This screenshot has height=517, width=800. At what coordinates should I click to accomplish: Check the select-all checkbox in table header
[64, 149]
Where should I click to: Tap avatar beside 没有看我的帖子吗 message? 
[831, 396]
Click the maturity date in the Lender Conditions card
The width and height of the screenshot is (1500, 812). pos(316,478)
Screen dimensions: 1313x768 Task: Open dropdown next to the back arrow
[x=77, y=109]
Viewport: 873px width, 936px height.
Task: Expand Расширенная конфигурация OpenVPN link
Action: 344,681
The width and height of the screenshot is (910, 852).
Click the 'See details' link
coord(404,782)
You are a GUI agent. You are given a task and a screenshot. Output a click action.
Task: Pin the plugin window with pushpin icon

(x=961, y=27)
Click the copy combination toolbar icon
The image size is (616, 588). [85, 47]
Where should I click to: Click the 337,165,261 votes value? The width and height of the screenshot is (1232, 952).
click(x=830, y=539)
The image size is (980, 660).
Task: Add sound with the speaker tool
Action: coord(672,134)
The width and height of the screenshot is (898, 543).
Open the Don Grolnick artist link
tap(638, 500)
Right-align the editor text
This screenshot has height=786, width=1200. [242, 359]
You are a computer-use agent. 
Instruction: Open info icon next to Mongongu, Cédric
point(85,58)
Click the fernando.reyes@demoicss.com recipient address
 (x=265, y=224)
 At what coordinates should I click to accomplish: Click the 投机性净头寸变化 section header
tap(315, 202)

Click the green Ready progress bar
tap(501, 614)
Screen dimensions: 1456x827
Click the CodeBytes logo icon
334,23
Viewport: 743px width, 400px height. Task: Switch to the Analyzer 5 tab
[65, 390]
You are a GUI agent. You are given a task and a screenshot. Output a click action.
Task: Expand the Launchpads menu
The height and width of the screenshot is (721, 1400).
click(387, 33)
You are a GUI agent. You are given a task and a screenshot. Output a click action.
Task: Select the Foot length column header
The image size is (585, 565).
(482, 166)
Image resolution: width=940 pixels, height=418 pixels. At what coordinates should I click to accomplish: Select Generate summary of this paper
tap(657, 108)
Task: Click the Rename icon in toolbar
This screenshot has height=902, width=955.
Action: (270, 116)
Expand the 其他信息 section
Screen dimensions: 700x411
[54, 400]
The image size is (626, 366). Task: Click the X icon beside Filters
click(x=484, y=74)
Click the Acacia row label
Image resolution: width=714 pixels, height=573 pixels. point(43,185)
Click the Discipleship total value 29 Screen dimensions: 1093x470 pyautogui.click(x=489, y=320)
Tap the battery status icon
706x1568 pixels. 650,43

• • •

How to complete this task
Extract each record, keeping it identical to the original.

Written reply
This screenshot has height=517, width=800. At what coordinates should I click to accomplish: Check the select-all checkbox in table header
[64, 149]
Where should I click to: Tap avatar beside 没有看我的帖子吗 message? 
[831, 396]
Click the maturity date in the Lender Conditions card
The width and height of the screenshot is (1500, 812). pos(316,478)
Screen dimensions: 1313x768 Task: Open dropdown next to the back arrow
[x=77, y=109]
Viewport: 873px width, 936px height.
Task: Expand Расширенная конфигурация OpenVPN link
Action: 344,681
The width and height of the screenshot is (910, 852).
Click the 'See details' link
coord(404,782)
You are a GUI agent. You are given a task and a screenshot. Output a click action.
Task: Pin the plugin window with pushpin icon

(x=961, y=27)
Click the copy combination toolbar icon
The image size is (616, 588). [85, 47]
Where should I click to: Click the 337,165,261 votes value? The width and height of the screenshot is (1232, 952).
click(x=830, y=539)
The image size is (980, 660).
Task: Add sound with the speaker tool
Action: coord(672,134)
The width and height of the screenshot is (898, 543).
Open the Don Grolnick artist link
tap(638, 500)
Right-align the editor text
This screenshot has height=786, width=1200. [242, 359]
You are a computer-use agent. 
Instruction: Open info icon next to Mongongu, Cédric
point(85,58)
Click the fernando.reyes@demoicss.com recipient address
 (x=265, y=224)
 At what coordinates should I click to accomplish: Click the 投机性净头寸变化 section header
tap(315, 202)

Click the green Ready progress bar
tap(501, 614)
Screen dimensions: 1456x827
Click the CodeBytes logo icon
334,23
Viewport: 743px width, 400px height. Task: Switch to the Analyzer 5 tab
[65, 390]
You are a GUI agent. You are given a task and a screenshot. Output a click action.
Task: Expand the Launchpads menu
The height and width of the screenshot is (721, 1400).
click(387, 33)
You are a GUI agent. You are given a task and a screenshot. Output a click action.
Task: Select the Foot length column header
The image size is (585, 565).
(482, 166)
Image resolution: width=940 pixels, height=418 pixels. At what coordinates should I click to accomplish: Select Generate summary of this paper
tap(657, 108)
Task: Click the Rename icon in toolbar
This screenshot has height=902, width=955.
Action: (270, 116)
Expand the 其他信息 section
Screen dimensions: 700x411
[54, 400]
The image size is (626, 366). Task: Click the X icon beside Filters
click(x=484, y=74)
Click the Acacia row label
Image resolution: width=714 pixels, height=573 pixels. point(43,185)
Click the Discipleship total value 29 Screen dimensions: 1093x470 pyautogui.click(x=489, y=320)
Tap the battery status icon
706x1568 pixels. 650,43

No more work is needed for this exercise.